Construction of Parking Garage for Kensington Road Development to Begin Soon

By Carol P. Bartold
Jul. 1, 2015: As site preparation for the Kensington Road project nears completion, developer Gateway Development Group, Inc., prepares to begin construction of the project's parking garage.
Geoff Thompson, partner at public relations agency Thompson Bender, noted that a small amount of soil and rock remains on the site and that it will be removed within the next week or two. The rock, he said, sits close to the Metro-North Railroad tracks, and Gateway is coordinating its removal with the Metropolitan Transportation Authority.
"The next step is to have the building department approve the engineering for the parking garage piers," Thompson said. He anticipates approval of that application to coincide with the completion of site preparation. The parking garage will be the first phase of actual construction on the project.

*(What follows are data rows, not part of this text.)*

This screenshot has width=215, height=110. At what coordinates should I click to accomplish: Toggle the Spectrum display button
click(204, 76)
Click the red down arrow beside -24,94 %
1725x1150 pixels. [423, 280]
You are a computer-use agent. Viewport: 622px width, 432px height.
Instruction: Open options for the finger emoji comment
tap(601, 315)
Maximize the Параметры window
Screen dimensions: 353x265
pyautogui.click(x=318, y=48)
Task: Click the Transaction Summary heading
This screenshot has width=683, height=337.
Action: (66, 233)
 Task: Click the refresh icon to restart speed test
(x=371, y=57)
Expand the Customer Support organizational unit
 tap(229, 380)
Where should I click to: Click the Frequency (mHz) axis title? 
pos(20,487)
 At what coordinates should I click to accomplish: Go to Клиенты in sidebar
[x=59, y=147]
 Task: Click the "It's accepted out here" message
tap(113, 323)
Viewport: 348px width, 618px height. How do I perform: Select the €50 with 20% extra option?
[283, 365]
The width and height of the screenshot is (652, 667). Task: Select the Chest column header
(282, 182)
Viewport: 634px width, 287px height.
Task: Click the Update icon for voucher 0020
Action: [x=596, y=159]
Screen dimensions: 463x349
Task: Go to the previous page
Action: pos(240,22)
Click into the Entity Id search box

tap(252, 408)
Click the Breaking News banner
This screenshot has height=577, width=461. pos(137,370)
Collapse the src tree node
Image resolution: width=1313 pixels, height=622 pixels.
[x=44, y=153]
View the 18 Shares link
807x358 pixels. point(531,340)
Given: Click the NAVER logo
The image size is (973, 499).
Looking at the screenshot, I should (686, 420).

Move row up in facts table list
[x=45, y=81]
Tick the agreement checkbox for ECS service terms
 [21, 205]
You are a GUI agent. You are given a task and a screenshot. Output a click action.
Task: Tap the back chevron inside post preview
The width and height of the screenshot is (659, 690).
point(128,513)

Plans call for concrete piers to be poured early this month, Thompson said. The piers will become the footing for the 300-space below-grade parking garage. He anticipates a six-to-nine-month construction period to complete the garage.
Two hundred of the parking spaces in the garage will be for village use, exclusively. They will replace the 180 spaces lost when the Kensington Road parking lots were closed. The remaining 100 parking spaces will be reserved for residents of the 54 one- and two-bedroom condominium units to be built on top of the garage.
Gateway received approval from the New York State Department of Environmental Conservation to remove contaminated soil and rock from the construction site under the Brownfield Cleanup Program. The program provides tax incentives to make feasible the cleanup and redevelopment of highly compromised real property.
To prepare the site for construction, Gateway removed 20,000 cubic yards of soil contaminated from the operation of Lawrence Park Heat, Light and Power as well as a gas station on the site. The developer removed an additional 10,000 cubic yards of uncontaminated soil, as well as 10,000 cubic yards of rock to enable excavation for the parking garage.
Pictured here: Current Kensington Road condominium construction site.